Hello! I’m running into an issue with a lakeFS pla...
# help
p
Hello! I’m running into an issue with a lakeFS playground environment on Databricks. I have a dataset in a spark DF and I’m trying to write it into the playground bucket. Code is below
Copy code
spark.conf.set("fs.s3a.bucket.my-repo.access.key", "xxxx")
spark.conf.set("fs.s3a.bucket.my-repo.secret.key", "xxxxxx")
spark.conf.set("fs.s3a.bucket.my-repo.endpoint", "<https://exact-barnacle.lakefs-demo.io>")
spark.conf.set("fs.s3a.path.style.access", "true")

data_path = "/databricks-datasets/amazon/test4K/"
data = spark.read.parquet(data_path)

lakefs_repo = 'my-repo'
lakefs_branch = 'main'
tablename = 'amazon_reviews'
data.write.mode('append').save(f"s3a://{lakefs_repo}/{lakefs_branch}/{tablename}/")

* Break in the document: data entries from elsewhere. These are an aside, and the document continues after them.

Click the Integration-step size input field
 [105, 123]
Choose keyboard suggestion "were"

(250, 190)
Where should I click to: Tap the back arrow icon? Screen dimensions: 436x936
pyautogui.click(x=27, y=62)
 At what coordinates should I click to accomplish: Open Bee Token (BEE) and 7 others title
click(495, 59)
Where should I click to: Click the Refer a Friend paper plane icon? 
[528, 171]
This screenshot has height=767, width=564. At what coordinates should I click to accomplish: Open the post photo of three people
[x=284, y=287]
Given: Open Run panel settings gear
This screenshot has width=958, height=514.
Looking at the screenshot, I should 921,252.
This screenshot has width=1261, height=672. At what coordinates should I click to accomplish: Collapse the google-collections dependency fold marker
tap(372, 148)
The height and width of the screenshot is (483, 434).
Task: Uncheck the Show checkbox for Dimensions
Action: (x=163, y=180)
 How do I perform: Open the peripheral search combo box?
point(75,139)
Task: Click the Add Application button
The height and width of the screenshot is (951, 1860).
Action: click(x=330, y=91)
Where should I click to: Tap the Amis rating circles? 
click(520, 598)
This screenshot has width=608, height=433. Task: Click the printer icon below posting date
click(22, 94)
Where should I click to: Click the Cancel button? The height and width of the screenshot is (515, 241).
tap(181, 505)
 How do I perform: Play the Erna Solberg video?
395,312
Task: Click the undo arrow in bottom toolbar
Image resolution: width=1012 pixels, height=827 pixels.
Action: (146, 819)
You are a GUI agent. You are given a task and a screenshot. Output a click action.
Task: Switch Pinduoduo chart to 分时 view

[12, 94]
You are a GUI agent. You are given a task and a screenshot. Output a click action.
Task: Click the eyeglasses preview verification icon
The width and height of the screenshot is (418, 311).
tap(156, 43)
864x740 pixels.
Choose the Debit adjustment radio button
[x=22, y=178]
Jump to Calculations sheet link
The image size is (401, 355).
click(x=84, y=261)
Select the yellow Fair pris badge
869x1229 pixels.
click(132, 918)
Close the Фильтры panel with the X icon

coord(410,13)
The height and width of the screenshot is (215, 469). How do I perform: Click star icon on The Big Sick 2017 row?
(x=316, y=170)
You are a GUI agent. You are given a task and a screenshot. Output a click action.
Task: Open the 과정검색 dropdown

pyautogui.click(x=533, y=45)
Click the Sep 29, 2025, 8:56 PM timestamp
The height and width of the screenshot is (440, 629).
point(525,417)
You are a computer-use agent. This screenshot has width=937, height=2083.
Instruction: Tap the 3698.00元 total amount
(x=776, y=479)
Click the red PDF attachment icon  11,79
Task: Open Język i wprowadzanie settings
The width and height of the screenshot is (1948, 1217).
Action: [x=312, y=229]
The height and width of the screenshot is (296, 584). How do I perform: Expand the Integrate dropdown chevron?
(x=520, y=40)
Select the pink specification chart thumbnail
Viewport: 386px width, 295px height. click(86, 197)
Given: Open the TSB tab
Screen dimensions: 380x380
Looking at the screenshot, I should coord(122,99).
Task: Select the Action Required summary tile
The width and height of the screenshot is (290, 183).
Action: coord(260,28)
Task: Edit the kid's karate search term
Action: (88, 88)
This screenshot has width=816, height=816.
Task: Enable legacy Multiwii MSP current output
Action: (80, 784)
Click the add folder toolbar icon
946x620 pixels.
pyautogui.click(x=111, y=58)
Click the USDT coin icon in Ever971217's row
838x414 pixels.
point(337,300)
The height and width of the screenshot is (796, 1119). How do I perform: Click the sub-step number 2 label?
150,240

and here’s the error I get:
Copy code
com.amazonaws.services.securitytoken.model.AWSSecurityTokenServiceException: The security token included in the request is invalid. (Service: AWSSecurityTokenService; Status Code: 403; Error Code: InvalidClientTokenId; Request ID: c9582a88-f367-4a89-bcac-c91579031a14)
is this expected behavior of the playground env or is it user error. Thank you in advance!
y
Hey @Paul Singman, can you please share the Databricks runtime version you're using?
p
yup, it’s:
10.2 (includes Apache Spark 3.2.0, Scala 2.12)
y
Thanks, let me try to reproduce this
@Paul Singman, in order for lakeFS to work with Delta tables, you need to add the following configurations to your cluster (replacing <repo-name> with
my-repo
):
Copy code
spark.hadoop.fs.s3a.bucket.<repo-name>.aws.credentials.provider shaded.databricks.org.apache.hadoop.fs.s3a.TemporaryAWSCredentialsProvider
spark.hadoop.fs.s3a.bucket.<repo-name>.session.token lakefs
Also see the relevant docs.
p
ah thank you, makes sense. Lemme try it out
looks like the data was written to the repo, but an error does get raised
com.databricks.s3commit.S3CommitFailedException: java.io.IOException: Bucket my-repo does not exist
y
Taking a look
p
could be disabling multi cluster writes
y
That was my thought as well
p
hmm it actually did not
y
For me, disabling multi cluster writes worked:
Copy code
spark.databricks.delta.multiClusterWrites.enabled false
p
ok, i’ll try setting it on the cluster instead of in the notebook
👍🏻 1
it worked! ty
y
You're welcome 🙂